TEXT BLOCK:
— BEGIN —
These concepts form the foundation for all later programming tasks in this course, from simple calculations to more complex geospatial workflows.


1. What Is a Variable?

A variable is a way to store a value in memory so that it can be reused later in your code.

You can think of a variable as a label that points to a value stored somewhere in memory.

A variable name is a label that points to a value stored in memory.

A variable name is a label that points to a value stored in memory.

A variable is not the value itself, and it is not a container that remembers history. It always points to one current value. Once a value is stored, you can use the variable’s name in calculations instead of typing the raw number again and again.

Assigning a Value to a Variable

To create a variable, you use the assignment operator =.

temp_celsius = 10.0
  • temp_celsius is the variable name

  • = assigns the value on the right to the name on the left

  • 10.0 is the stored value


Why Variables Are Useful

Instead of repeating values like 10.0 in multiple places, you can:

  • give the value a meaningful name

  • reuse it in calculations

  • change it later in one place

You will use variables constantly when working with coordinates, distances, and other geospatial values.


2. Seeing Variable Values

In a Jupyter Notebook, you can display the value of a variable simply by writing its name as the last line of a code cell.

temp_celsius

Why does this work? Jupyter Notebooks have a special, convenient behaviour: The output of the last expression in a code cell is displayed automatically.

Using print()

If you want to display multiple things from a single cell, or add formatted text, you must use the print() function explicitly. This works in any Python environment, not just notebooks.

print("Temperature in Celsius:", temp_celsius)

3. Using Variables in Calculations

Once a value is stored in a variable, you can use that variable just like a number in calculations. Let’s convert our temperature from Celsius to Fahrenheit:

print("Temperature in Fahrenheit:", 9 / 5 * temp_celsius + 32)
— END —
EXTRACTED ENTRIES:
— BEGIN —
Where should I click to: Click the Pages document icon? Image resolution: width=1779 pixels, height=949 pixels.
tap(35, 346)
— END —
— BEGIN —
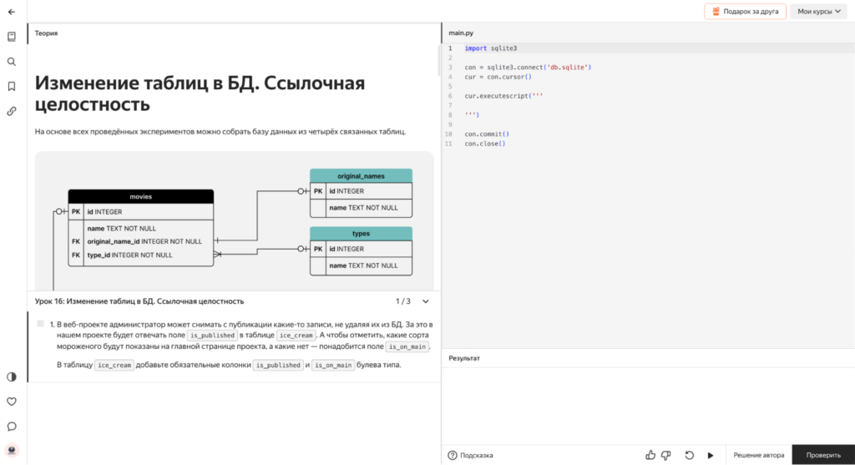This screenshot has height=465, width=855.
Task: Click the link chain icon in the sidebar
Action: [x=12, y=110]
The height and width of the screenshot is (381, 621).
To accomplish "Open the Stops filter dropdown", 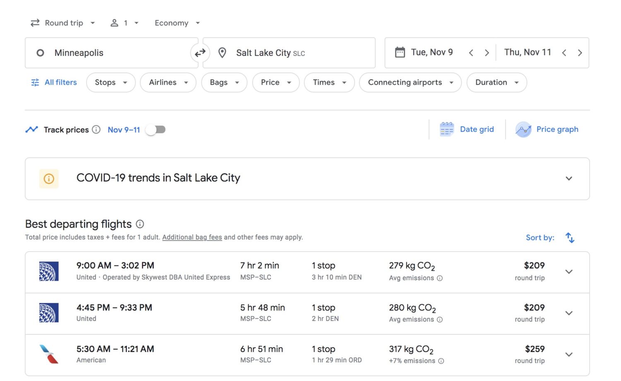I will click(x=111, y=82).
— END —
EXERCISES:
a) In the variables tutorial, repeat the passage from "These concepts form" to "somewhere in memory.".
b) According to the variables tutorial, what can you do instead of repeating a value like 10.0 in multiple places? List every one.

COMPLETE ANSWERS:
a)
These concepts form the foundation for all later programming tasks in this course, from simple calculations to more complex geospatial workflows.


1. What Is a Variable?

A variable is a way to store a value in memory so that it can be reused later in your code.

You can think of a variable as a label that points to a value stored somewhere in memory.

b)
- give the value a meaningful name
- reuse it in calculations
- change it later in one place